- _Job_
Update the data below by replacing each instance of "GUI agent" with "GUI assistant" and leaving every other part unchanged.
─── Material for this exercise ───
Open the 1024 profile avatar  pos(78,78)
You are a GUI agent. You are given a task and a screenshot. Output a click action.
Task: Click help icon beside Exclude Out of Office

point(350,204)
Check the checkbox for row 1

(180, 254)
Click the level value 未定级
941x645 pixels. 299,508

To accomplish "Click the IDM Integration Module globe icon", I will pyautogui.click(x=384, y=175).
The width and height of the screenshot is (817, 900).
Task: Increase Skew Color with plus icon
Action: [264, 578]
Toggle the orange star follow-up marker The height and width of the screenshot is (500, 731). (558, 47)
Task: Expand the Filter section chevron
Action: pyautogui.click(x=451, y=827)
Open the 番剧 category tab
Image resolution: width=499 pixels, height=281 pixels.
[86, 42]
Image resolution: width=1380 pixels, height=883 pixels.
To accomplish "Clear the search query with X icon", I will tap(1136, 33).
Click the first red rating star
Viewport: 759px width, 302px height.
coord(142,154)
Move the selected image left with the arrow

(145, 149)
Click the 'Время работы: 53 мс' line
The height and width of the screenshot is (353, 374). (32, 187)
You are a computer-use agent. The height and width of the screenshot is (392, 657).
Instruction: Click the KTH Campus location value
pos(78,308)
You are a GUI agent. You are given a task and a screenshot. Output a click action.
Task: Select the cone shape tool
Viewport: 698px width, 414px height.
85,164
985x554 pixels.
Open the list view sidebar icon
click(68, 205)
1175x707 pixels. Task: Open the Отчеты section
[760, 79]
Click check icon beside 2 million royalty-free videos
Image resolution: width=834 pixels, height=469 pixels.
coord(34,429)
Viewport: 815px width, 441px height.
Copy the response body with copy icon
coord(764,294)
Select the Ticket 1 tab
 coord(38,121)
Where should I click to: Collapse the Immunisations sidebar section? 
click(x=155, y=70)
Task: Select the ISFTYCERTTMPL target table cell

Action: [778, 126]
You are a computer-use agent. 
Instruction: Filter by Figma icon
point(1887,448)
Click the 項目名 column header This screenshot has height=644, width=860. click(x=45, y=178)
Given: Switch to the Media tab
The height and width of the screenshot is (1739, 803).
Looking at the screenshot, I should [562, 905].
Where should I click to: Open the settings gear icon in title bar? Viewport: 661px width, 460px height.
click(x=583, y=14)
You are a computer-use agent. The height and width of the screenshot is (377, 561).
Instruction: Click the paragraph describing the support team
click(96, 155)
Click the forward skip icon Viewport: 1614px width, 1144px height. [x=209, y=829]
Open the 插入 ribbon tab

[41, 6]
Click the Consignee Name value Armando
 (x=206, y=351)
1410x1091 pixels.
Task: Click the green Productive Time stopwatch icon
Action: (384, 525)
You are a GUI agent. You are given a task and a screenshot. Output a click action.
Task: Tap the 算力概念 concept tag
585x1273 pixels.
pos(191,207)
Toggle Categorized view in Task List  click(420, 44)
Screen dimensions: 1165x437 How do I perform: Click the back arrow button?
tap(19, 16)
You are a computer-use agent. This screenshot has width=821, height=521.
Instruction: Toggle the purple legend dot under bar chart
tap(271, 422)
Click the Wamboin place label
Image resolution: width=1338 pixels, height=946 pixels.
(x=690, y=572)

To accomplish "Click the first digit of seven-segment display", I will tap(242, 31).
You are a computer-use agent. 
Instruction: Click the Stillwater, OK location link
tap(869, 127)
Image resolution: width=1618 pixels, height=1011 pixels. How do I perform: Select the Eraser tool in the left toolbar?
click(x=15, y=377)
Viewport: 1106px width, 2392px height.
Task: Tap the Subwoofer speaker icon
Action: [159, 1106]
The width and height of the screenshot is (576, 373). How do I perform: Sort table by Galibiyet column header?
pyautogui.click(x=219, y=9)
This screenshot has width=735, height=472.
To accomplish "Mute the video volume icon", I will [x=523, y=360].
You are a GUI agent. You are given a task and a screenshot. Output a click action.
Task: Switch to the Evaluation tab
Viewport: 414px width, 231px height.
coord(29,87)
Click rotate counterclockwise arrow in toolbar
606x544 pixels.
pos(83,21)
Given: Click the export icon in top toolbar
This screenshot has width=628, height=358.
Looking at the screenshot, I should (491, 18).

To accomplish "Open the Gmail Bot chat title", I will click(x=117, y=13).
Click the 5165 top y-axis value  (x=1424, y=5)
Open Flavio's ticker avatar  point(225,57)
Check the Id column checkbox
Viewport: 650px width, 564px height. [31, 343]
───
- _Written response_
Open the 1024 profile avatar  pos(78,78)
You are a GUI assistant. You are given a task and a screenshot. Output a click action.
Task: Click help icon beside Exclude Out of Office

point(350,204)
Check the checkbox for row 1

(180, 254)
Click the level value 未定级
941x645 pixels. 299,508

To accomplish "Click the IDM Integration Module globe icon", I will pyautogui.click(x=384, y=175).
The width and height of the screenshot is (817, 900).
Task: Increase Skew Color with plus icon
Action: [264, 578]
Toggle the orange star follow-up marker The height and width of the screenshot is (500, 731). (558, 47)
Task: Expand the Filter section chevron
Action: pyautogui.click(x=451, y=827)
Open the 番剧 category tab
Image resolution: width=499 pixels, height=281 pixels.
[86, 42]
Image resolution: width=1380 pixels, height=883 pixels.
To accomplish "Clear the search query with X icon", I will tap(1136, 33).
Click the first red rating star
Viewport: 759px width, 302px height.
coord(142,154)
Move the selected image left with the arrow

(145, 149)
Click the 'Время работы: 53 мс' line
The height and width of the screenshot is (353, 374). (32, 187)
You are a computer-use agent. The height and width of the screenshot is (392, 657).
Instruction: Click the KTH Campus location value
pos(78,308)
You are a GUI assistant. You are given a task and a screenshot. Output a click action.
Task: Select the cone shape tool
Viewport: 698px width, 414px height.
85,164
985x554 pixels.
Open the list view sidebar icon
click(68, 205)
1175x707 pixels. Task: Open the Отчеты section
[760, 79]
Click check icon beside 2 million royalty-free videos
Image resolution: width=834 pixels, height=469 pixels.
coord(34,429)
Viewport: 815px width, 441px height.
Copy the response body with copy icon
coord(764,294)
Select the Ticket 1 tab
 coord(38,121)
Where should I click to: Collapse the Immunisations sidebar section? 
click(x=155, y=70)
Task: Select the ISFTYCERTTMPL target table cell

Action: [778, 126]
You are a computer-use agent. 
Instruction: Filter by Figma icon
point(1887,448)
Click the 項目名 column header This screenshot has height=644, width=860. click(x=45, y=178)
Given: Switch to the Media tab
The height and width of the screenshot is (1739, 803).
Looking at the screenshot, I should [562, 905].
Where should I click to: Open the settings gear icon in title bar? Viewport: 661px width, 460px height.
click(x=583, y=14)
You are a computer-use agent. The height and width of the screenshot is (377, 561).
Instruction: Click the paragraph describing the support team
click(96, 155)
Click the forward skip icon Viewport: 1614px width, 1144px height. [x=209, y=829]
Open the 插入 ribbon tab

[41, 6]
Click the Consignee Name value Armando
 (x=206, y=351)
1410x1091 pixels.
Task: Click the green Productive Time stopwatch icon
Action: (384, 525)
You are a GUI assistant. You are given a task and a screenshot. Output a click action.
Task: Tap the 算力概念 concept tag
585x1273 pixels.
pos(191,207)
Toggle Categorized view in Task List  click(420, 44)
Screen dimensions: 1165x437 How do I perform: Click the back arrow button?
tap(19, 16)
You are a computer-use agent. This screenshot has width=821, height=521.
Instruction: Toggle the purple legend dot under bar chart
tap(271, 422)
Click the Wamboin place label
Image resolution: width=1338 pixels, height=946 pixels.
(x=690, y=572)

To accomplish "Click the first digit of seven-segment display", I will tap(242, 31).
You are a computer-use agent. 
Instruction: Click the Stillwater, OK location link
tap(869, 127)
Image resolution: width=1618 pixels, height=1011 pixels. How do I perform: Select the Eraser tool in the left toolbar?
click(x=15, y=377)
Viewport: 1106px width, 2392px height.
Task: Tap the Subwoofer speaker icon
Action: [159, 1106]
The width and height of the screenshot is (576, 373). How do I perform: Sort table by Galibiyet column header?
pyautogui.click(x=219, y=9)
This screenshot has width=735, height=472.
To accomplish "Mute the video volume icon", I will [x=523, y=360].
You are a GUI assistant. You are given a task and a screenshot. Output a click action.
Task: Switch to the Evaluation tab
Viewport: 414px width, 231px height.
coord(29,87)
Click rotate counterclockwise arrow in toolbar
606x544 pixels.
pos(83,21)
Given: Click the export icon in top toolbar
This screenshot has width=628, height=358.
Looking at the screenshot, I should (491, 18).

To accomplish "Open the Gmail Bot chat title", I will click(x=117, y=13).
Click the 5165 top y-axis value  (x=1424, y=5)
Open Flavio's ticker avatar  point(225,57)
Check the Id column checkbox
Viewport: 650px width, 564px height. [31, 343]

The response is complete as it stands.